We debated whether or not to try on the dress. It was a size too big, and my sewing skills are decided lacking. I tried to push her toward the red one, the black one, but her eyes stayed focused on the champagne-colored princess holiday dress hanging on the rack at T.J. Maxx, the last of it's kind, the wrong size, and six-year-old pure crack.
I sighed, putting it in the cart, knowing it would gape and maybe be scratchy and there was no way I was spending one more Christmas with my kid in a beautiful dress with a t-shirt under it. We'd had a great day, but a long day, filled with errands and running in and out of stores in the brisk Halloween wind and listening to the Nutcracker on repeat over and over and over.

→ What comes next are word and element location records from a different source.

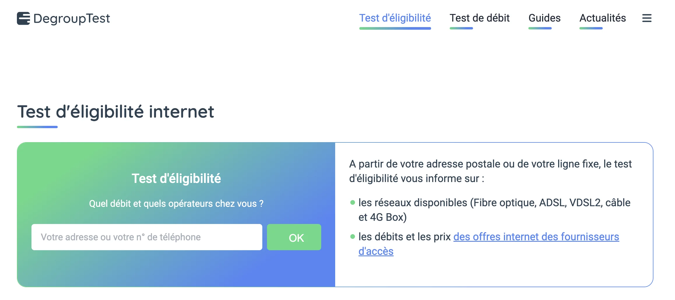The height and width of the screenshot is (300, 675).
Task: Click the white Test d'éligibilité card title
Action: click(x=176, y=179)
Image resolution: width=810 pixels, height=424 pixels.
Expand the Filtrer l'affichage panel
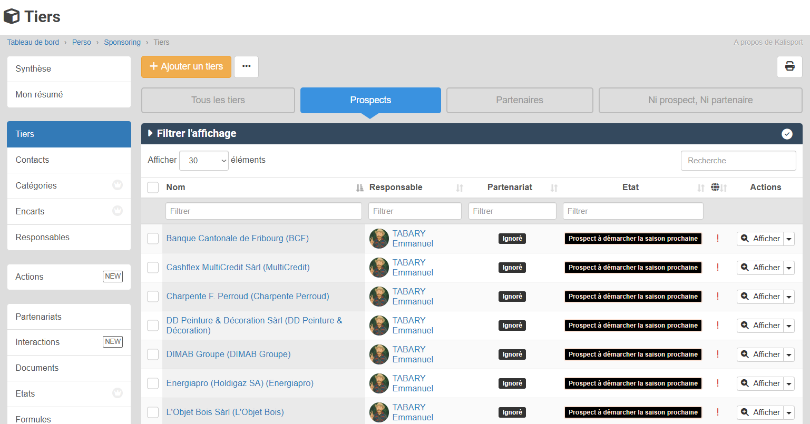[x=192, y=134]
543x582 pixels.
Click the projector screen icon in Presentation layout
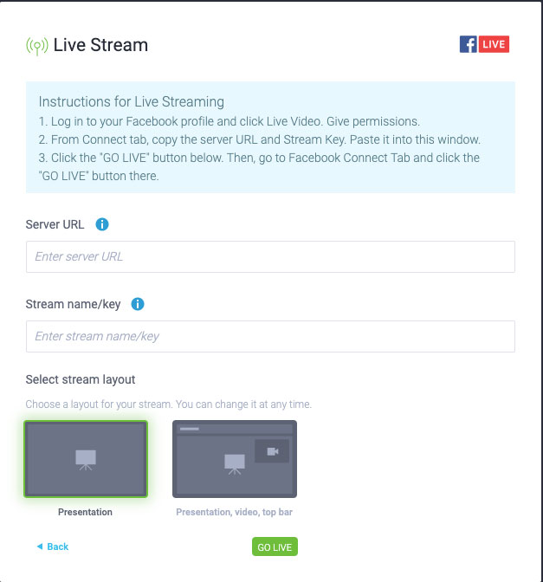click(x=86, y=460)
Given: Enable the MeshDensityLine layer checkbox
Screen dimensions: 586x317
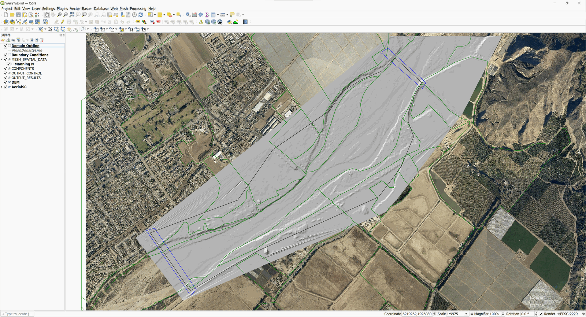Looking at the screenshot, I should click(x=5, y=50).
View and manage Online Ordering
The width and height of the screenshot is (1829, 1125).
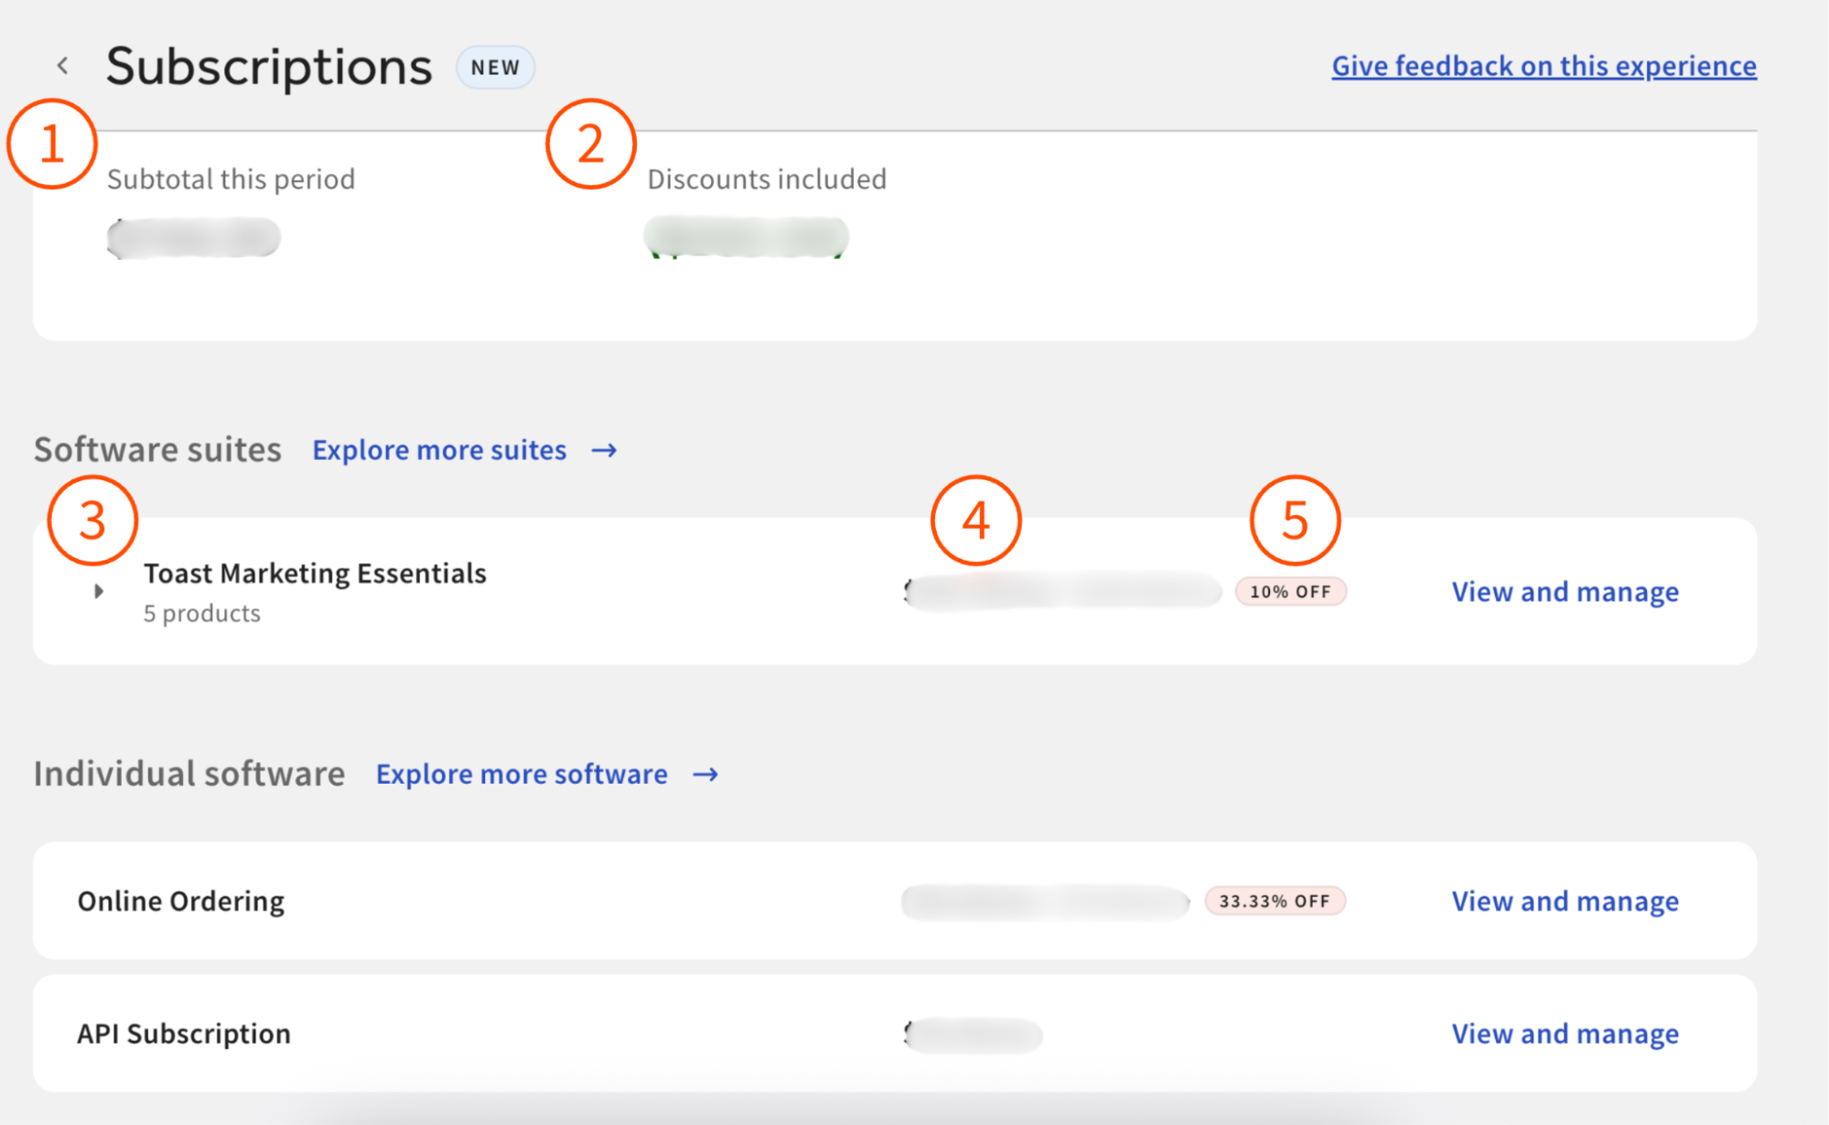[x=1565, y=901]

In the dressing room, I helped her into it. The straps needed to be taken up, and the bodice was gaping a little. But the color complemented perfectly her pale skin and red hair. The bits of glitter on the skirt picked up the harsh flourescent lighting and reflected it back onto her face. She stood, staring at herself, twisting this way and that, fascinated by her reflection. And I could see why -- something about that champaigne color brought out all the peach in her cheeks, the blue in her eyes.
She looked beautiful.
I sighed again, knowing I was going to have to figure out the dress, but also because a thirty-year gap existed in my life between when I thought I was beautiful as a child and now, when I'm changing my ideas about what makes a person beautiful, when I have become beautiful to myself again. For me, now, it has little to do with champagne dresses and more to do with looking in the mirror for best features instead of worst.
She stepped down off the dressing-room bench and looked up at me with begging eyes.
"Please, Mommy? Please can I have this dress?"
Of course. I want to remember forever the sincere, not-at-all arrogant look on your face when you saw your own beauty, child. I don't want you to lose that.
I don't want the world to ever convince her she is anything less than what I see.